Muito além daquela paixão cega que me custou chifres e declarações hoje rídiculas, é amor incondicional. A diferença é tênue, quase imperceptível: é o momento divino em que se pára de pensar em si mesmo e abnega-se devoto ao outro. À minha natureza, saturadamente egoísta e indiferente ao resto, a fronteira é ainda mais violenta. Querer bem ao custo que for, e sem o elogio do reconhecimento, isso nunca fez parte da minha cartilha – nem com a minha mãe. Me é tudo estranhamente novo. Mas bom. Acima de tudo, bom.

E como o dia ainda não acabou, também me é excitante a experiência de vender o primeiro livro. Sem ter que pedir, anarco-hippies malditos, pra comprar minha arte preu tomar uma nervosa, e repassar brinco do camelô por cincão. De vender o primeiro livro e, metros dali, ouvi-las, ainda mais extasiadas que eu, folheando em plena rua o que devem ter tomado por um bom negócio. De me fazerem acreditar que não pagaram só pela minha carinha bonita – ainda que isso deva ter inflacionado um pouco a barganha. É bom ter alguém esperando e pagando por algo que é, antes de tudo, meu, só meu.

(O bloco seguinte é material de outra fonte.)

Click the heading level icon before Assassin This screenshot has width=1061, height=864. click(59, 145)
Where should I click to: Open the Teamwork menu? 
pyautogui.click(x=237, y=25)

Antes que o dia termine, é muito bom ter alguém conversando contigo, alguém que teria a obrigação moral de não falar mais contigo. E, muito além disso, apreciar a companhia, e até se desculpar. Implícita, mas uma desculpa. É legal saber que, apesar das cagadas, tem (muita) gente se importando. Já fodi muito nêgo; se todo mundo que, uma vez que fosse, eu quisera morto, sobrava dois gatos pingados. Já passa da hora de reparar tanta merda.

Quisera eu acreditar, ingênuo, que depois do álcool e do Grateful Dead, a sensatez permaneça. Minha história é cíclica, e amanhã vou estar redigindo mentalmente o obituário de todos que quis bem hoje. Mas o que tá escrito, tá escrito, e por mais que amanhã eu foda com a sua vida de novo, neste momento eu te quis bem. E, por mais que o dia de amanhã seja uma merda, hoje eu tive um bom dia.